= Office of the Federal Coordinator, Alaska Natural Gas Transportation Projects =

The Office of the Federal Coordinator, Alaska Natural Gas Transportation Projects is an independent agency of the U.S. government. Congress created the Office in the Alaska Natural Gas Pipeline Act of 2004.

The intent of that law is to help ease forward a multibillion-dollar Alaska natural gas pipeline project that would deliver North Slope gas to consumers in the 48 contiguous states.

Congress directed the Office of the Federal Coordinator to expedite and coordinate federal permitting for construction of a pipeline. The Office coordinates with over 20 federal agencies, the Canadian federal government, the State of Alaska, tribal governments and other stakeholders.

With some exceptions, the law empowers the Office to prohibit a federal agency from including “in any certificate, right-of-way, permit, lease, or other authorization issued to an Alaska natural gas transportation project any term or condition that may be permitted, but is not required, by any applicable law,” if the term or condition would prevent or significantly impair construction, operation or expansion of the natural gas pipeline project.

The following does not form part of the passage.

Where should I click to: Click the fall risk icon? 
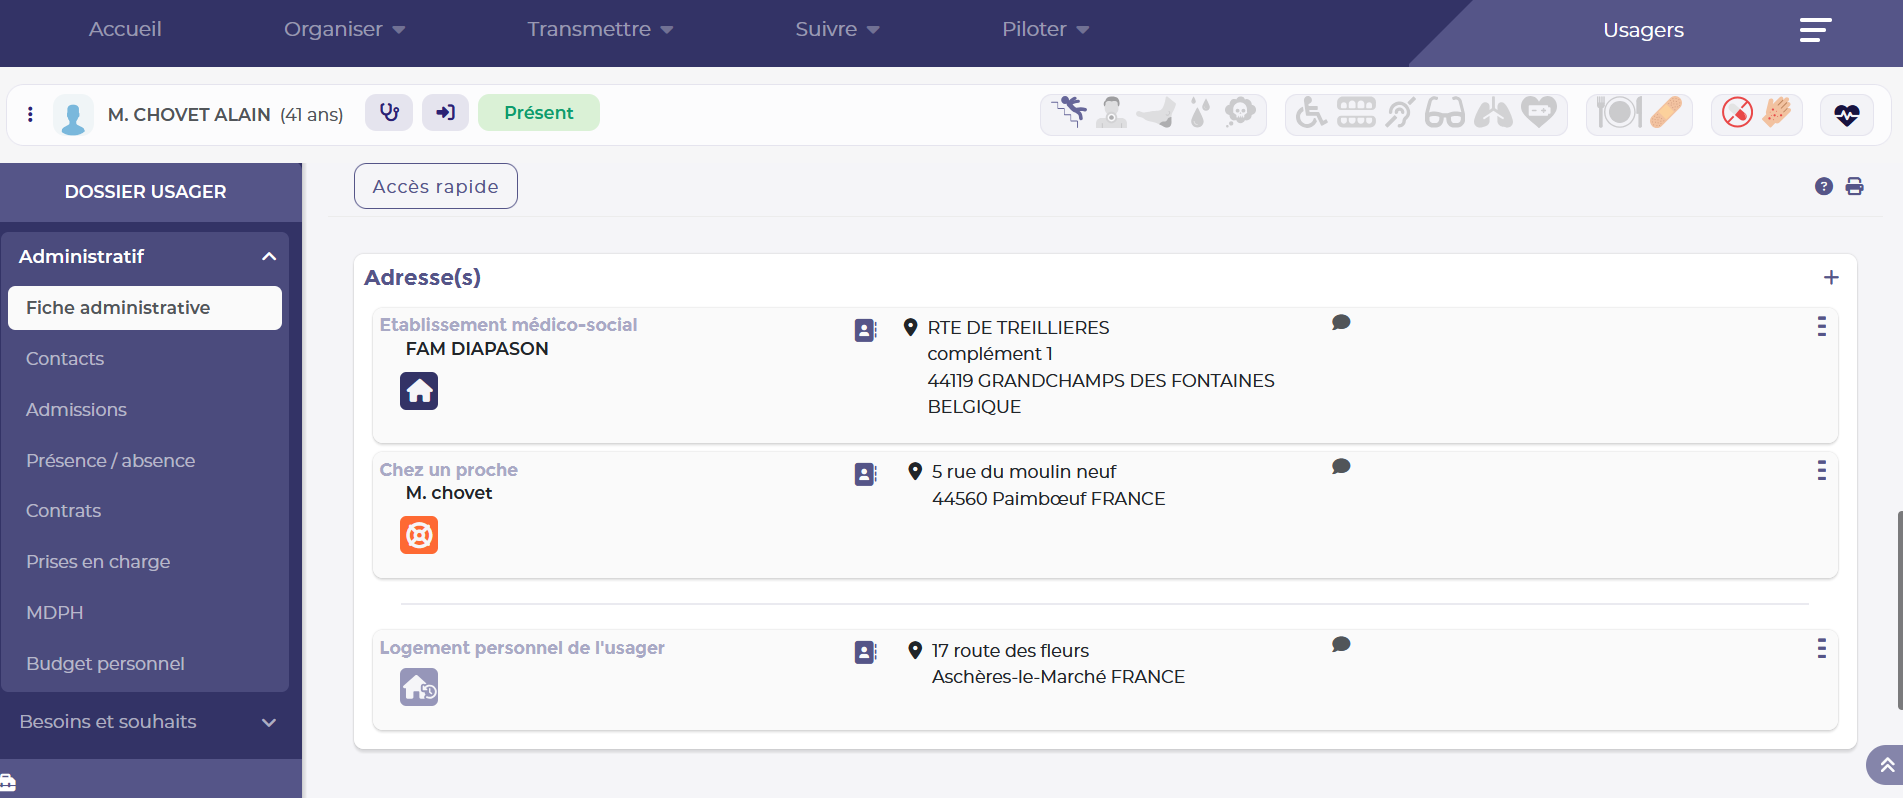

The Federal Coordinator (director of the agency) is nominated with advice and consent of the Senate by the President of the United States. Drue Pearce was the first federal coordinator; she was nominated by George W. Bush and served from December 12, 2006 through January 3, 2010. Larry Persily was the coordinator during the presidency of Barack Obama, who nominated him on December 9, 2009, and was confirmed by the United States Senate on March 10, 2010.